インドでは、恵まれない人々が法的な正義を求めるのを助け、農民にアドバイスを与え、出稼ぎ労働者が都市でサポートを受けるのを助けるために、複数のAIチャットボットが構築されている。
法律事務所Trilegalのテクノロジー部門を率いるパートナーで、インド財務省のデジタル公共インフラに関するアドバイザーを務めるラフール・マッタンは、「数十億人がテクノロジーから取り残されているが、AIは彼らがリテラシーやテクノロジーに精通するという障壁を乗り越えるのに役立つ」と述べている。「包括的な禁止や徹底的な規制は、インドにとって望ましい道ではありません」
OpenAIの主要投資先であるマイクロソフトのインド生まれの最高経営責任者サティア・ナデラは、今年初めの世界経済フォーラムで、この技術が遠隔地の村人の生活にもたらす違いについて議論した。「数ヶ月前に米国西海岸で開発された大規模な基礎モデルが、インドの開発者の元に届いたのです」とナデラは語った。「そのような拡散は今まで見たことがない。産業革命が250年後に世界の広い範囲に行き渡るのを待っているのだ」
それでも、この技術の電光石火の普及は、多くの人にとって警戒すべきことだ。バンガロールでの試験は、OpenAI最高経営責任者のサム・アルトマンが米国の議員にAIを規制するよう促し、政治操作や健康上の誤報、ハイパーターゲティング広告への懸念が高まった矢先に行われた。アルトマンをはじめとするAI企業のリーダーたちは、その後、絶滅の危険性を含む、この技術の実存的な害を警告している。

ニューデリーに拠点を置くMozillaのシニアフェロー、ジブ・エリアスは、同意、データプライバシー、セキュリティに関する懸念を示している。特に、技術的なスキルや正式な教育を受けていない人たちを相手にする場合には、問題が生じる。
賄賂は必要ない
バンガロールのトライアルに参加した女性の中には、ChatGPTを知らない人もいた。言葉の壁や、賄賂を要求する政府関係者や仲介者に悩まされ、援助を受けることを諦めていた人もいた。
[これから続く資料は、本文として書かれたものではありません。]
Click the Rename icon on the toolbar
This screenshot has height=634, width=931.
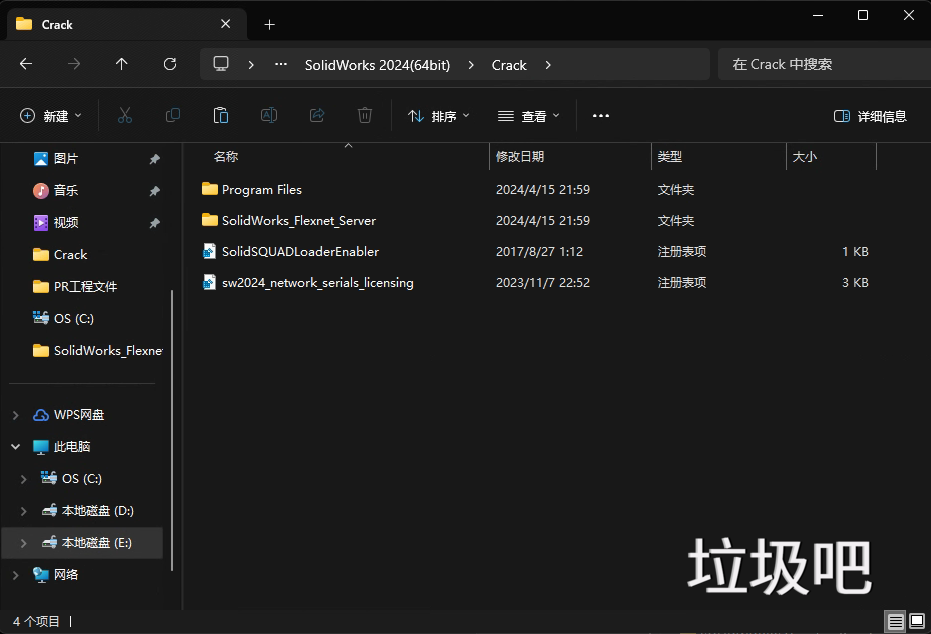(x=268, y=115)
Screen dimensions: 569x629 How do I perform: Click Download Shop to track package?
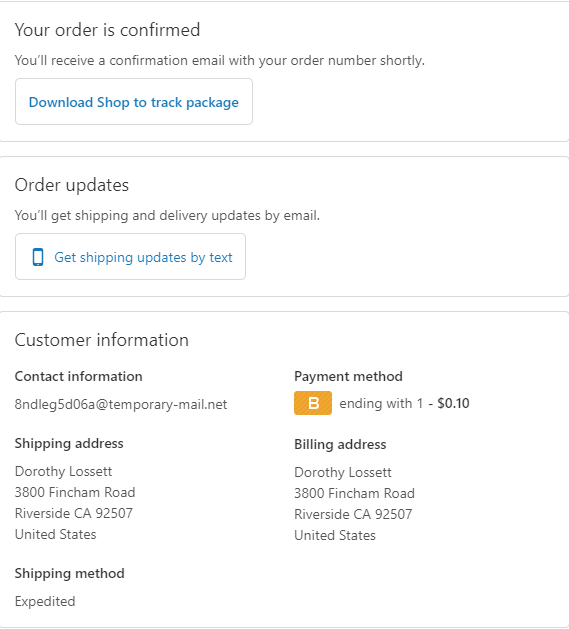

バンガロールのトライアルは、非営利団体OpenNyAIのサウラブ・カルンと彼のチームが主導した。「Jugalbandi」と名付けられたこのボットは、インドの異なる言語で話された何百万もの並行文のコレクションを機械翻訳ソフトウェアに入力し、音声認識のために何千時間もの対話を加えることで、テキストから音声への多言語翻訳をその場で行うことができる。例えば、農村の農民がデリー郊外で話されているハリヤーンウィー語で質問を投げかけると、ツールはそれを英語に翻訳し、適切な答えをデータベースで検索し、その答えをハリヤーンウィー語に翻訳し直し、Meta PlatformsのWhatsAppを介して人間の声で農民に向けて音声出力することができる。
Jugalbandiは、ユーザーの質問が翻訳される前から、インド固有のデジタルID番号や電話番号、位置情報などの個人を特定できる情報をフィルタリングするように訓練されている。それでもカーンは、インドの膨大な社会的課題は、AIだけで解決するには大きすぎると認めている。
しかし、官僚主義や汚職による課題に慣れている女性にとっては、スタートラインに立ったことになる。「ロボットは、政府役人が賄賂の額に不満があるときにするように、私たちの申請書をゴミ箱に捨てることはできません」と、家事労働者の裁判でこのツールを試した清掃員のヤショーダは言う。
ヴィジャヤラクシュミの裁判から1週間後、バンガロールの反対側にあるヘバルという地区で、ゴミ拾いのグループが新しい現実を提示した。彼女たちは一日中、通りを探し回り、廃プラスチック、金属くず、紙を集め、毎日集めたものを地元のリサイクル業者に売ることで生計を立てている。彼女たちのほとんどはスマートフォンを持っていない。AIは言語や識字率といった溝を埋めることができる一方で、テクノロジーにアクセスできない人々を完全に排除し、溝を悪化させる可能性があることを物語っている。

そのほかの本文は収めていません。